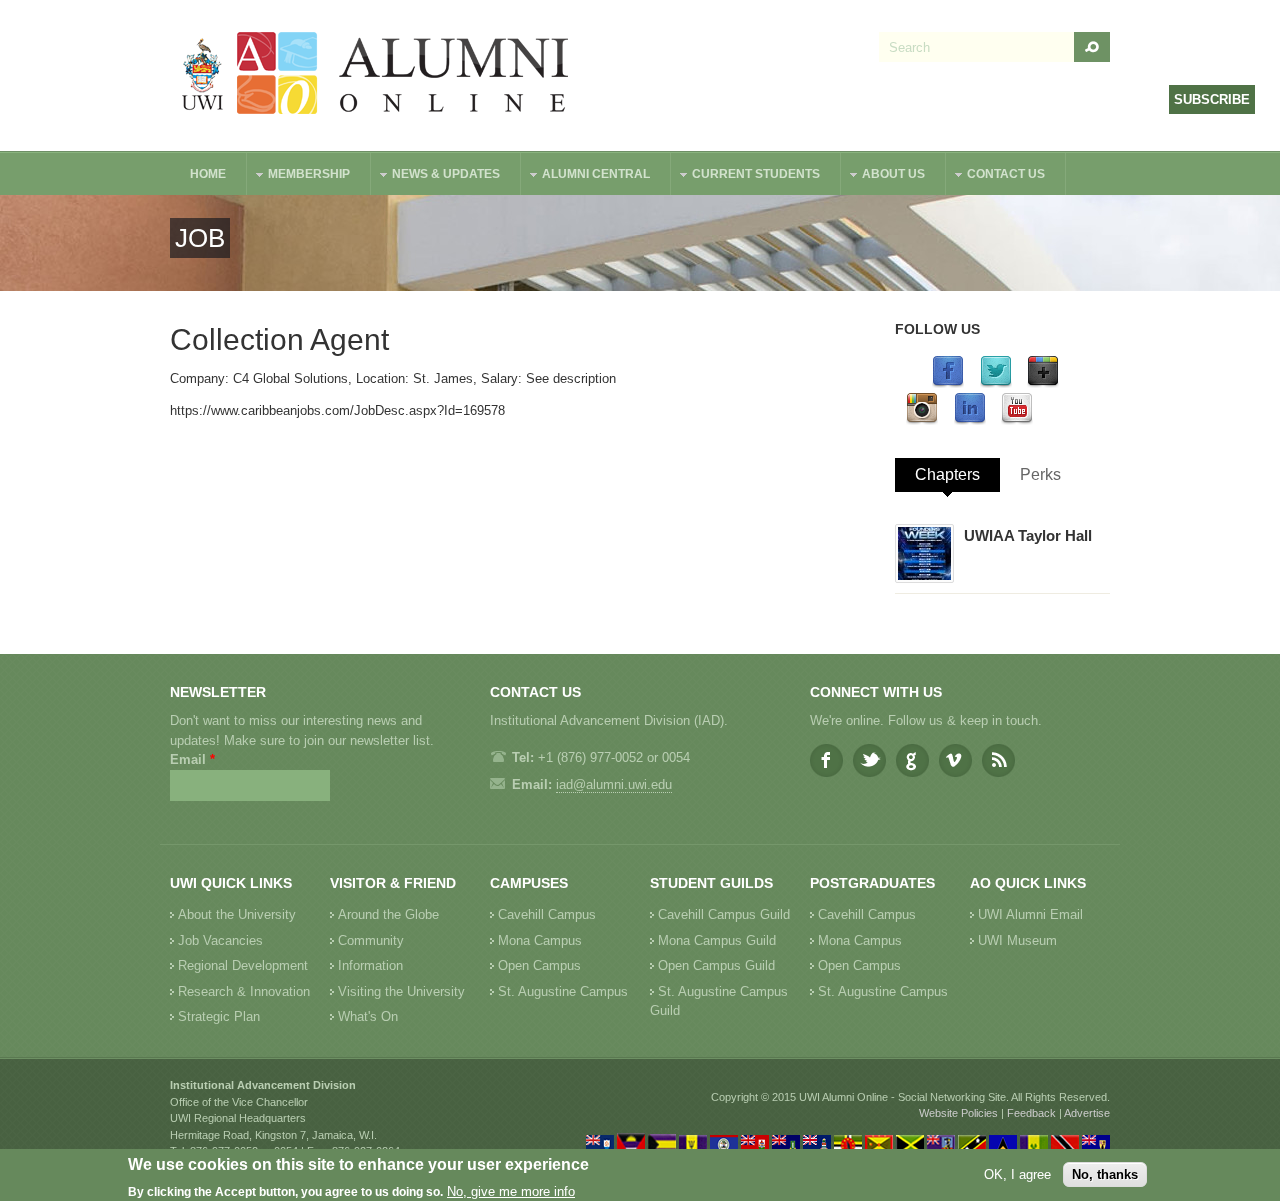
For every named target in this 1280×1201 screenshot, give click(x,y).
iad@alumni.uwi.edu (614, 784)
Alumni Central (586, 176)
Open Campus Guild (716, 965)
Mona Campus (540, 940)
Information (370, 965)
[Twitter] (996, 383)
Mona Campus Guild (717, 940)
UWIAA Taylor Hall (1028, 535)
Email (192, 759)
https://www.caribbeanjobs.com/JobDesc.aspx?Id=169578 (337, 410)
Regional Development (243, 965)
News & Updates (436, 176)
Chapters (947, 474)
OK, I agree (1017, 1174)
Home (208, 174)
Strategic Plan (219, 1016)
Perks (1040, 474)
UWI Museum (1017, 940)
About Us (883, 176)
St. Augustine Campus (563, 991)
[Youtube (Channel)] (1017, 420)
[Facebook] (948, 383)
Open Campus (539, 965)
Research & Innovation (244, 991)
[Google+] (1043, 383)
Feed (998, 760)
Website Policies (958, 1113)
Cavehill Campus (547, 914)
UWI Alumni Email (1030, 914)
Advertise (1087, 1113)
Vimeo (955, 760)
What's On (368, 1016)
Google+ (912, 760)
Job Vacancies (220, 940)
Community (371, 940)
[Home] (376, 75)
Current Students (746, 176)
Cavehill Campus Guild (724, 914)
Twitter (869, 760)
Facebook (826, 760)
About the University (237, 914)
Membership (299, 176)
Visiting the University (401, 991)
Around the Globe (388, 914)
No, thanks (1105, 1174)
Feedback (1031, 1113)
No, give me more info (511, 1191)
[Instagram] (922, 420)
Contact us (996, 176)
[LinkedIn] (970, 420)
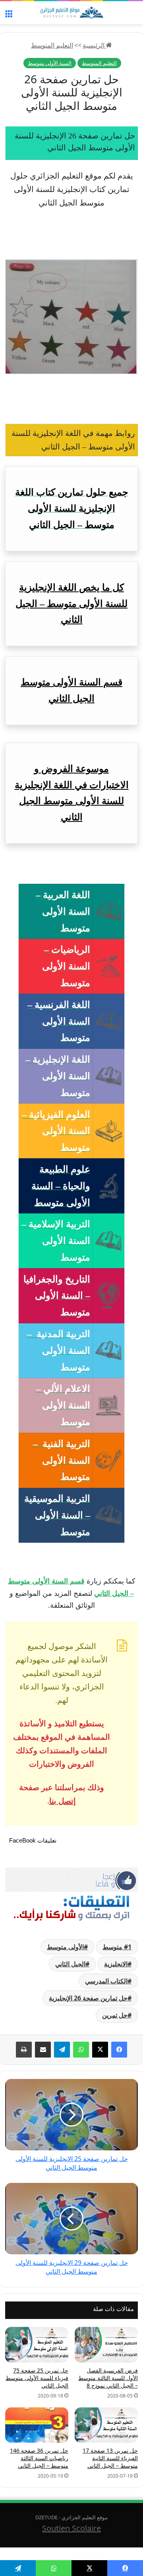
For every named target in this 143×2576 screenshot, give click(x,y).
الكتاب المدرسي (106, 1981)
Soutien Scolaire (71, 2528)
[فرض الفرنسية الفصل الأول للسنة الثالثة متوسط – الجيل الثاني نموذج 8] (106, 2345)
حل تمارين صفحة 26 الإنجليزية (88, 1998)
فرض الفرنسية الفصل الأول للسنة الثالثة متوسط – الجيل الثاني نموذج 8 (108, 2378)
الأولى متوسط (65, 1947)
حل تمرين (115, 2015)
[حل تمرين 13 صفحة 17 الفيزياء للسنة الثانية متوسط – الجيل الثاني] (106, 2425)
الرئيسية (94, 45)
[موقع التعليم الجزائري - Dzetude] (71, 13)
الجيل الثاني (70, 1964)
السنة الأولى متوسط (50, 63)
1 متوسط (116, 1947)
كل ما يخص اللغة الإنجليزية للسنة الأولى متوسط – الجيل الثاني (71, 603)
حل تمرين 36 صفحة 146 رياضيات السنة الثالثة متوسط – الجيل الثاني (39, 2458)
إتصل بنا (62, 1801)
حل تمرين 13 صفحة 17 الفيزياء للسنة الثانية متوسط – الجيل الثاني (110, 2458)
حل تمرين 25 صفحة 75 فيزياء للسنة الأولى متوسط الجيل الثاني (37, 2378)
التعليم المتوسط (52, 45)
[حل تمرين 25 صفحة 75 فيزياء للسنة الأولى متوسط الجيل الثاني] (36, 2345)
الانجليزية (116, 1964)
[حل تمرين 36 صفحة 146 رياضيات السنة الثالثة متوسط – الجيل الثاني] (36, 2425)
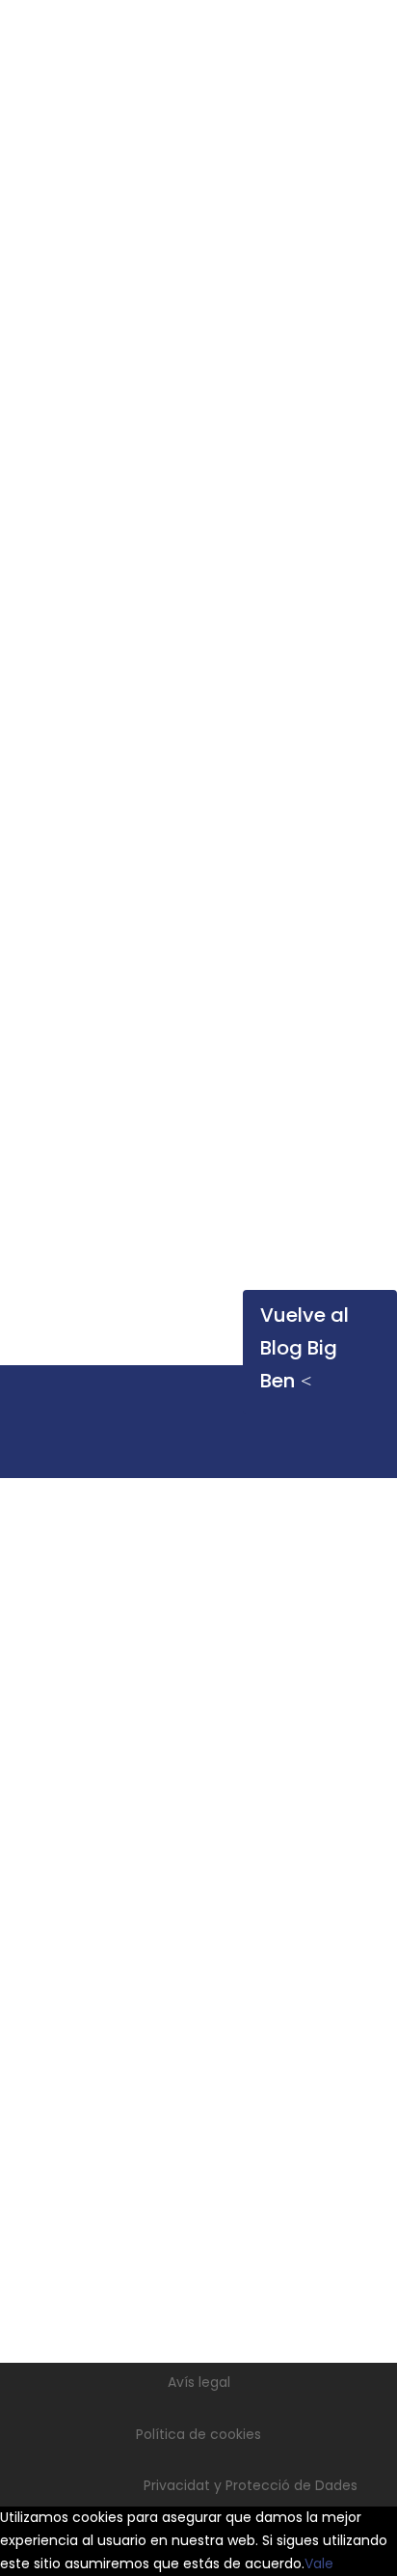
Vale (318, 2563)
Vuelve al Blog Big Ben (304, 1348)
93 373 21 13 (216, 1864)
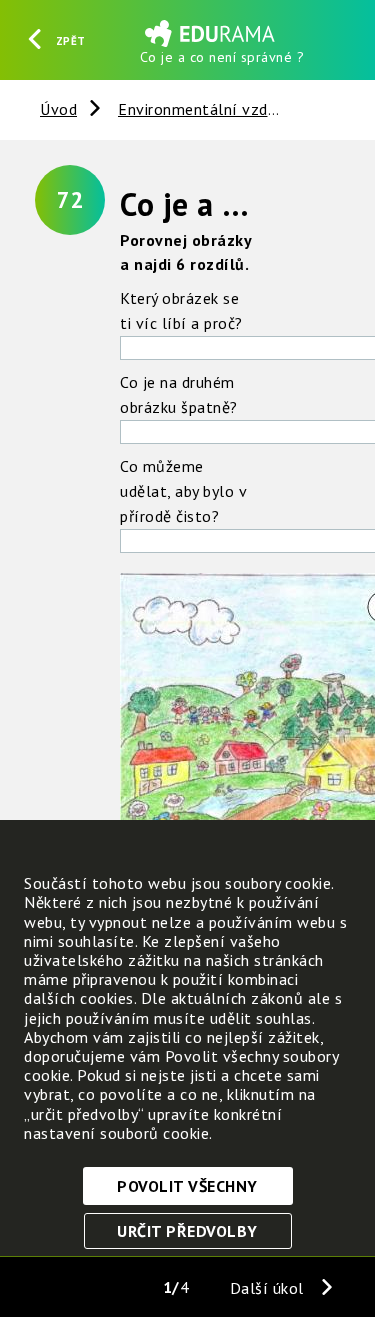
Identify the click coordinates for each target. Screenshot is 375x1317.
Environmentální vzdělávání (219, 109)
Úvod (58, 109)
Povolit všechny (187, 1186)
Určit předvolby (187, 1231)
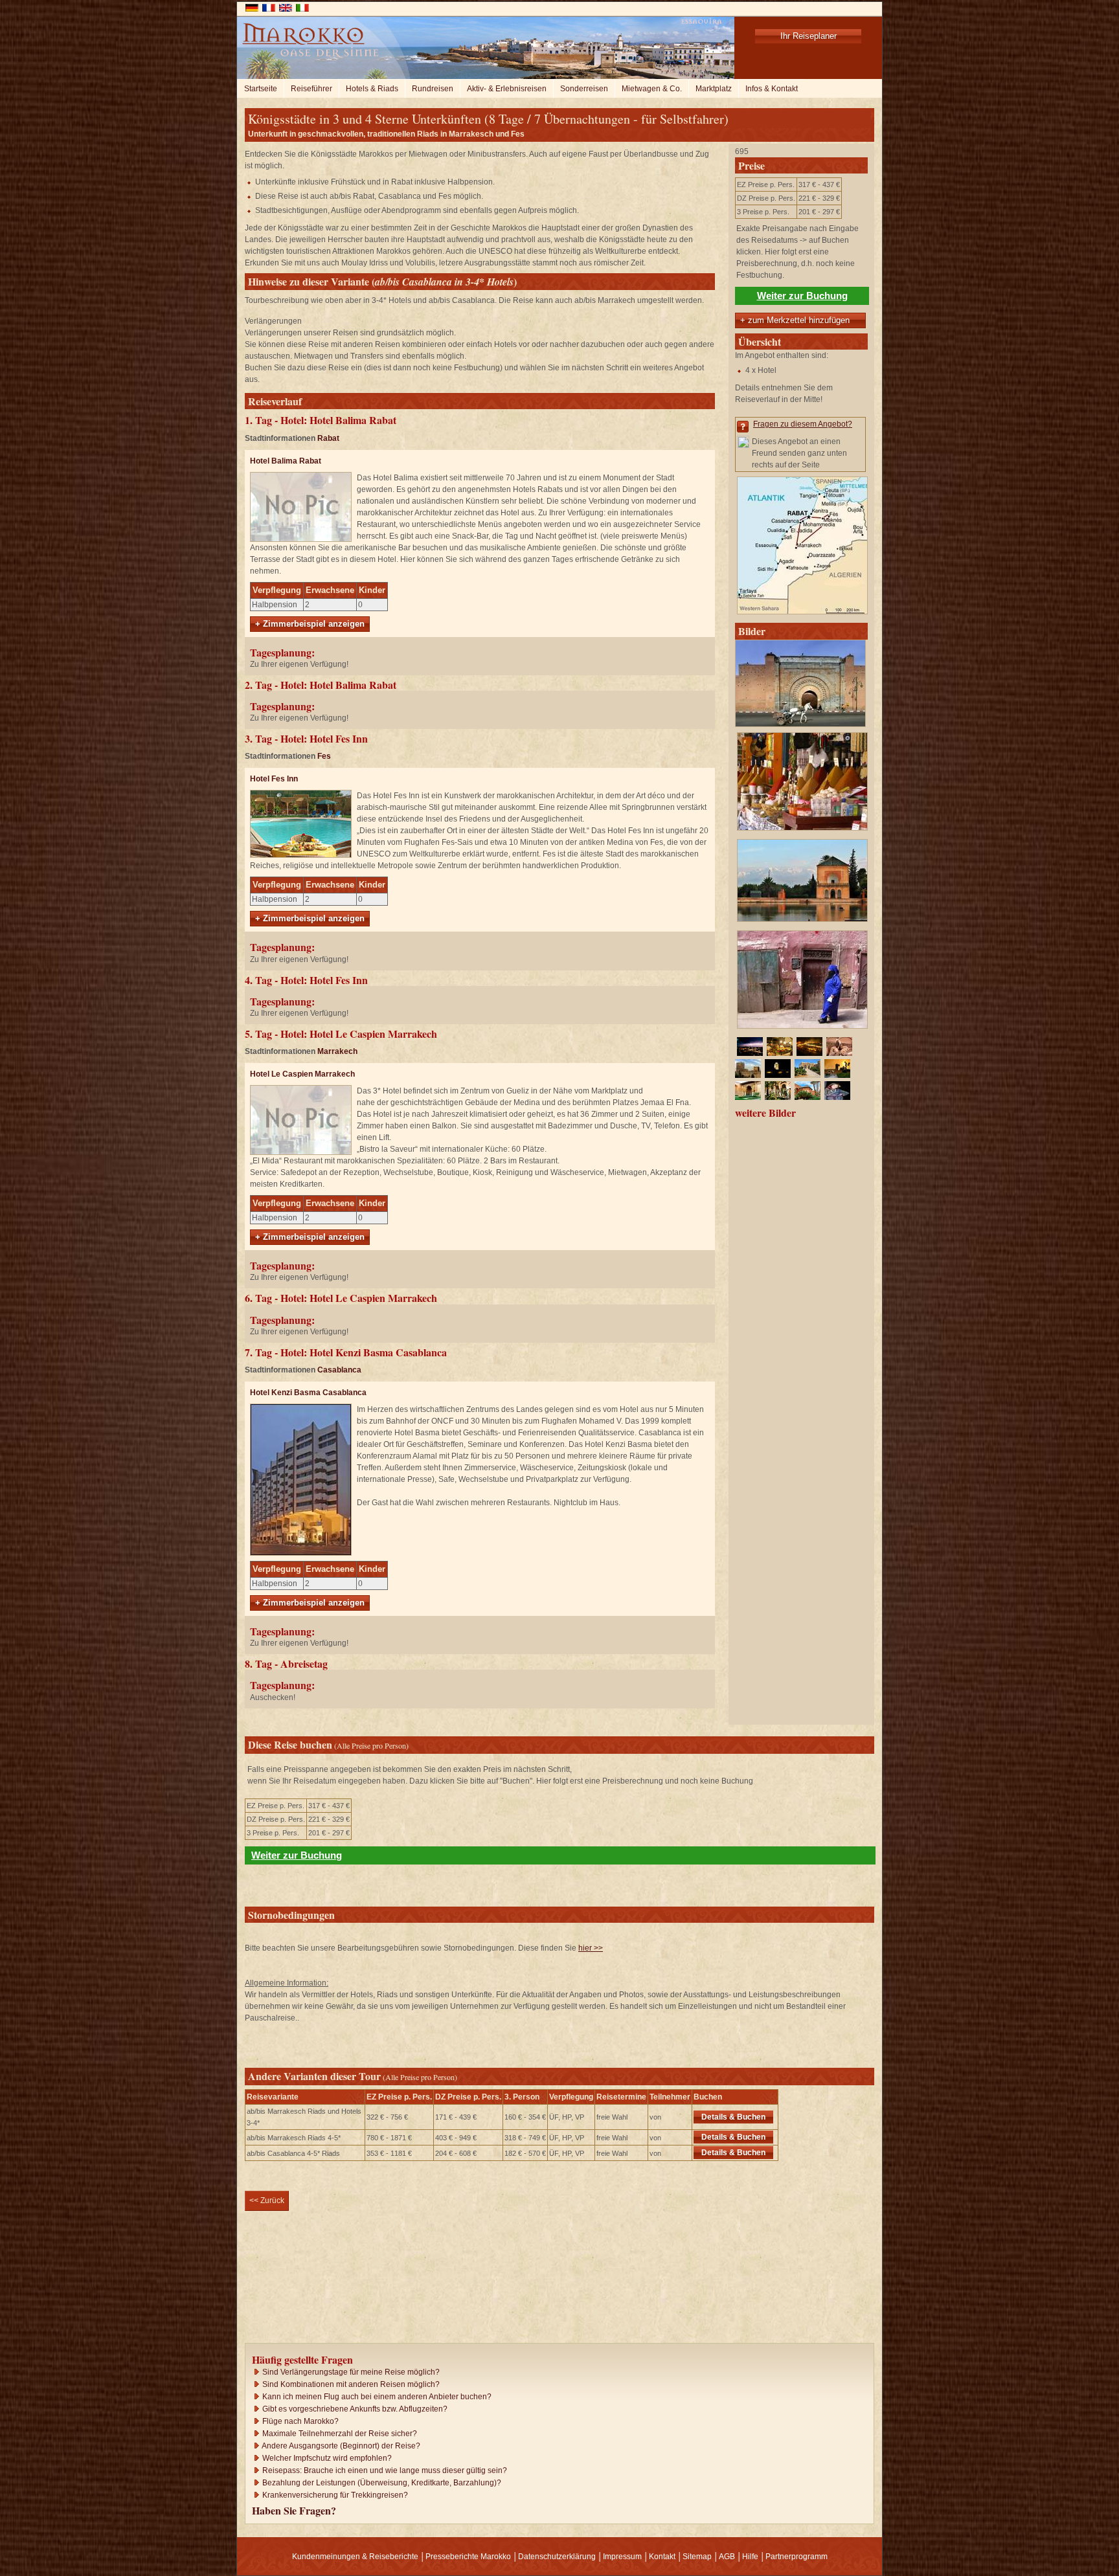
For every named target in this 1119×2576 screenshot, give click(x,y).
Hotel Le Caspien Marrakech (302, 1074)
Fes (324, 756)
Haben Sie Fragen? (294, 2510)
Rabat (328, 438)
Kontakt (662, 2556)
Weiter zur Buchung (802, 295)
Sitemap (697, 2556)
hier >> (590, 1948)
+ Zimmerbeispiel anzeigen (310, 624)
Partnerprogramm (796, 2556)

▶ _Problem to work on_
Repeat the data word for word. Skip the pictures.

▶ _Task solution_
For every named target in this 1280×1201 screenshot, give click(x,y).
iad@alumni.uwi.edu (614, 784)
Alumni Central (586, 176)
Open Campus Guild (716, 965)
Mona Campus (540, 940)
Information (370, 965)
[Twitter] (996, 383)
Mona Campus Guild (717, 940)
UWIAA Taylor Hall (1028, 535)
Email (192, 759)
https://www.caribbeanjobs.com/JobDesc.aspx?Id=169578 (337, 410)
Regional Development (243, 965)
News & Updates (436, 176)
Chapters (947, 474)
OK, I agree (1017, 1174)
Home (208, 174)
Strategic Plan (219, 1016)
Perks (1040, 474)
UWI Museum (1017, 940)
About Us (883, 176)
St. Augustine Campus (563, 991)
[Youtube (Channel)] (1017, 420)
[Facebook] (948, 383)
Open Campus (539, 965)
Research & Innovation (244, 991)
[Google+] (1043, 383)
Feed (998, 760)
Website Policies (958, 1113)
Cavehill Campus (547, 914)
UWI Alumni Email (1030, 914)
Advertise (1087, 1113)
Vimeo (955, 760)
What's On (368, 1016)
Google+ (912, 760)
Job Vacancies (220, 940)
Community (371, 940)
[Home] (376, 75)
Current Students (746, 176)
Cavehill Campus Guild (724, 914)
Twitter (869, 760)
Facebook (826, 760)
About the University (237, 914)
Membership (299, 176)
Visiting the University (401, 991)
Around the Globe (388, 914)
No, thanks (1105, 1174)
Feedback (1031, 1113)
No, give me more info (511, 1191)
[Instagram] (922, 420)
Contact us (996, 176)
[LinkedIn] (970, 420)
For every named target in this 143×2576 screenshot, give click(x,y).
الكتاب المدرسي (106, 1981)
Soutien Scolaire (71, 2528)
[فرض الفرنسية الفصل الأول للسنة الثالثة متوسط – الجيل الثاني نموذج 8] (106, 2345)
حل تمارين صفحة 26 الإنجليزية (88, 1998)
فرض الفرنسية الفصل الأول للسنة الثالثة متوسط – الجيل الثاني نموذج 8 (108, 2378)
الأولى متوسط (65, 1947)
حل تمرين (115, 2015)
[حل تمرين 13 صفحة 17 الفيزياء للسنة الثانية متوسط – الجيل الثاني] (106, 2425)
الرئيسية (94, 45)
[موقع التعليم الجزائري - Dzetude] (71, 13)
الجيل الثاني (70, 1964)
السنة الأولى متوسط (50, 63)
1 متوسط (116, 1947)
كل ما يخص اللغة الإنجليزية للسنة الأولى متوسط – الجيل الثاني (71, 603)
حل تمرين 36 صفحة 146 رياضيات السنة الثالثة متوسط – الجيل الثاني (39, 2458)
إتصل بنا (62, 1801)
حل تمرين 13 صفحة 17 الفيزياء للسنة الثانية متوسط – الجيل الثاني (110, 2458)
حل تمرين 25 صفحة 75 فيزياء للسنة الأولى متوسط الجيل الثاني (37, 2378)
التعليم المتوسط (52, 45)
[حل تمرين 25 صفحة 75 فيزياء للسنة الأولى متوسط الجيل الثاني] (36, 2345)
الانجليزية (116, 1964)
[حل تمرين 36 صفحة 146 رياضيات السنة الثالثة متوسط – الجيل الثاني] (36, 2425)
Vale (318, 2563)
Vuelve al Blog Big Ben (304, 1348)
93 373 21 13 (216, 1864)
Identify the click coordinates for each target. Screenshot is 375x1317.
Environmentální vzdělávání (219, 109)
Úvod (58, 109)
Povolit všechny (187, 1186)
Určit předvolby (187, 1231)
For every named target in this 1119×2576 screenshot, give click(x,y).
Hotel Le Caspien Marrakech (302, 1074)
Fes (324, 756)
Haben Sie Fragen? (294, 2510)
Rabat (328, 438)
Kontakt (662, 2556)
Weiter zur Buchung (802, 295)
Sitemap (697, 2556)
hier >> (590, 1948)
+ Zimmerbeispiel anzeigen (310, 624)
Partnerprogramm (796, 2556)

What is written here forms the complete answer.